More intergenerational play. Families miss each other, and billions of people around the world are looking for ways to keep family ties strong. Grandparents want to play virtual board games with their children and grandchildren. Tweens are willing to take a break from Fortnite to engage with relatives on other digital platforms. With most travel and group gatherings limited for the foreseeable future, we’re going to see more and more interest in gameplay between generations — and new connected games that cater to this trend.

Faster, smoother experiences are around the corner. 5G is on the horizon, and we’re likely to see it come sooner than originally planned. The increasing demand for fast at-home connectivity for the millions of people working or attending school from home has prompted the federal government to shorten the runway for 5G deployment in many areas.
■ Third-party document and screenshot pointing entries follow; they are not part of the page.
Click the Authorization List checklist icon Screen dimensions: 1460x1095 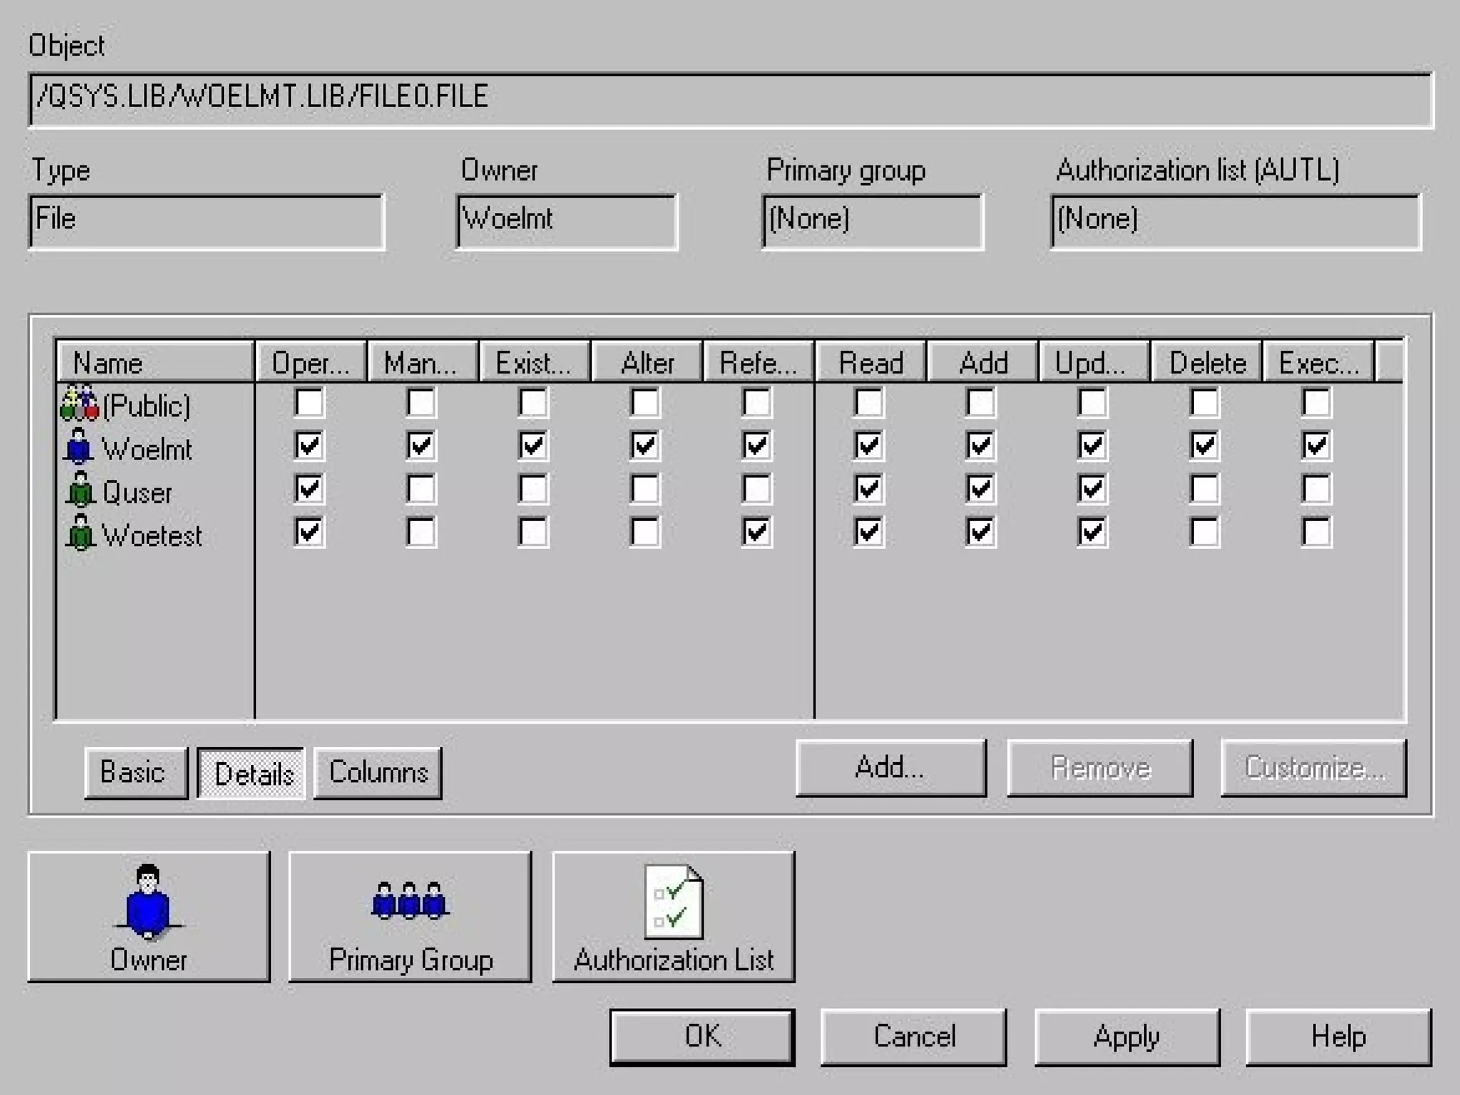tap(673, 901)
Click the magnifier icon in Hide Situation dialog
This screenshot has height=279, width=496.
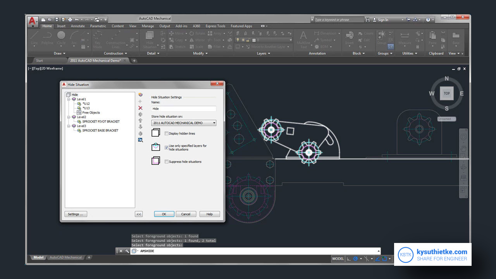click(140, 140)
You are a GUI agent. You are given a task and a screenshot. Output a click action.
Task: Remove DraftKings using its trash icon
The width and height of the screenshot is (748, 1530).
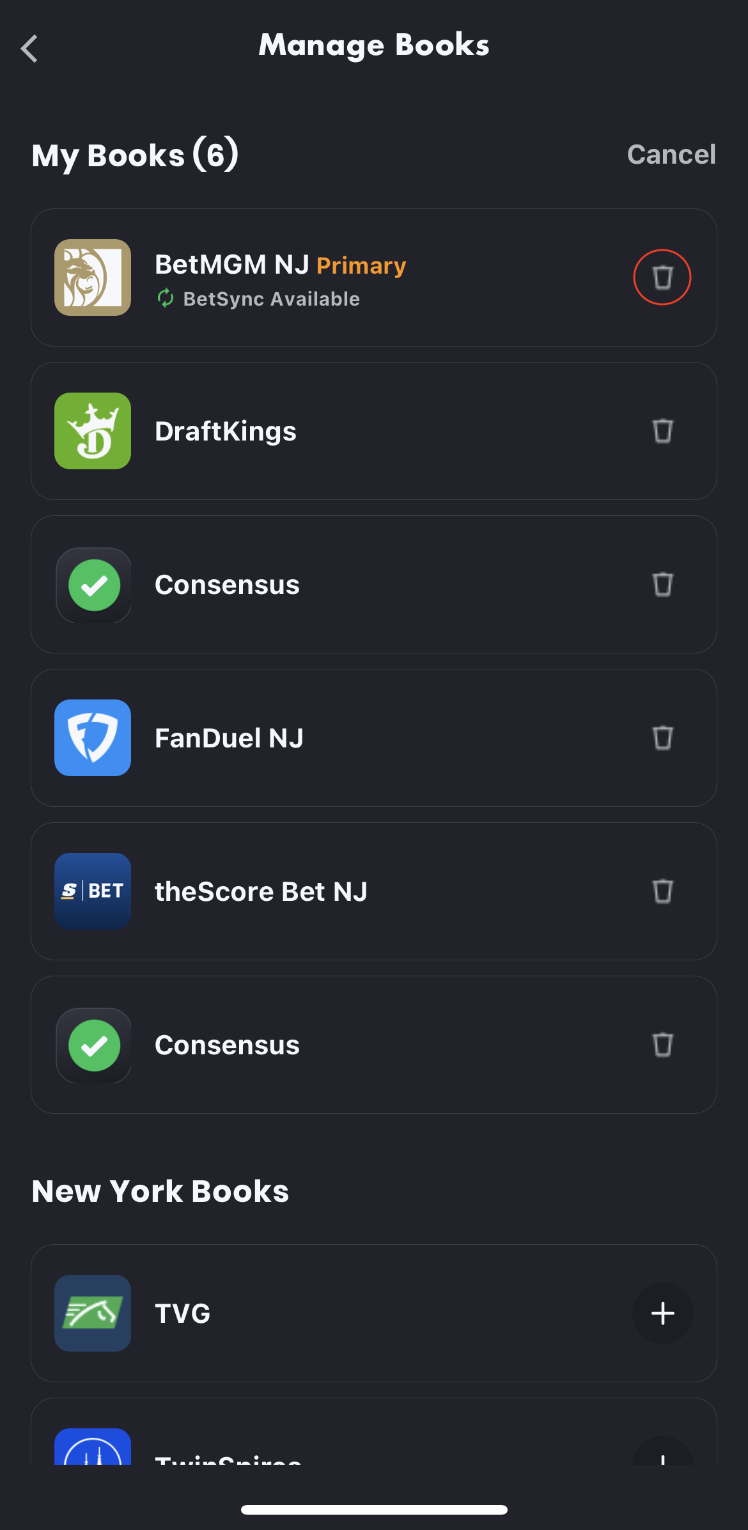tap(662, 431)
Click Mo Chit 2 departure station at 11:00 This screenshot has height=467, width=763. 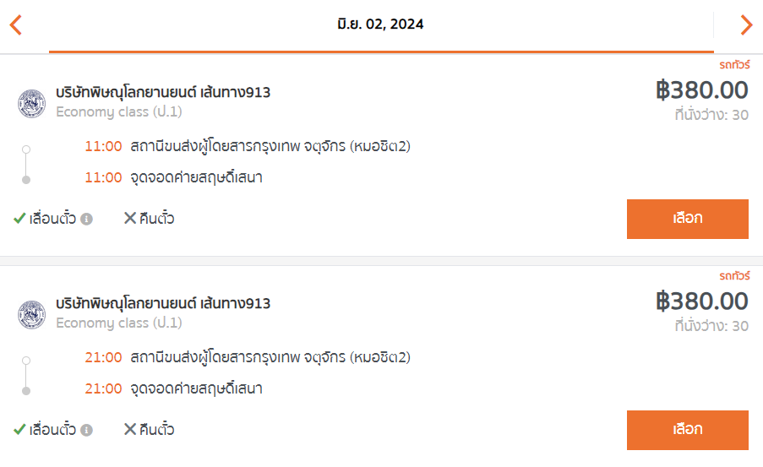point(270,146)

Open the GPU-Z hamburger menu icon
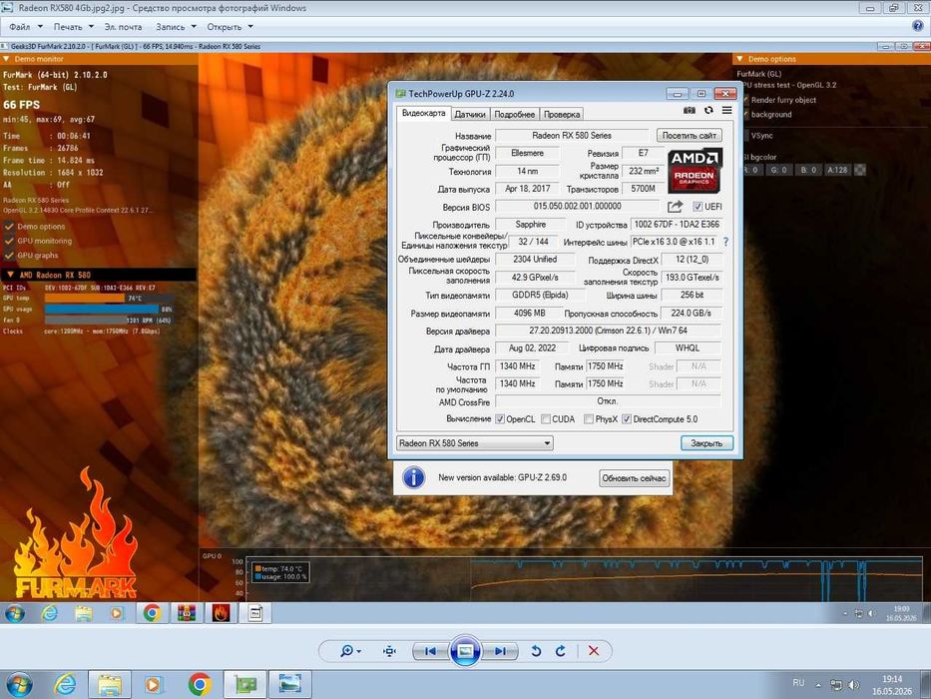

A widespread 5G roll-out in the near term means bandwidth issues will no longer stand in the way of smooth, high-quality online and connected game experiences.

A new crunch time dynamic. In the games industry, where employee value is often measured by the willingness and ability to meet crunch time demands for development deadlines, productivity is now being viewed in a new light. So much so that some companies have already pledged to make changes to work-life balance expectations. Still, for many people not accustomed to working from home, and work computers taking up residence in the bedroom, the lines between work and life are blurring more than ever before.

Whether businesses begin bringing people back into the office, or continue to support remote work, the crunch time dynamic is finally shifting for good. Developers will be hard pressed to enforce crunch time when teams are working from home. At the same time, employees who continue to merge their home and work lives will need to be empowered to set fair and sustainable work-life boundaries.

Permanent change is underway in gaming, entertainment and social interaction. Game companies that have the vision and grit to leverage these changes to reach new customers and innovate will have a significant lead now and in our post-pandemic world.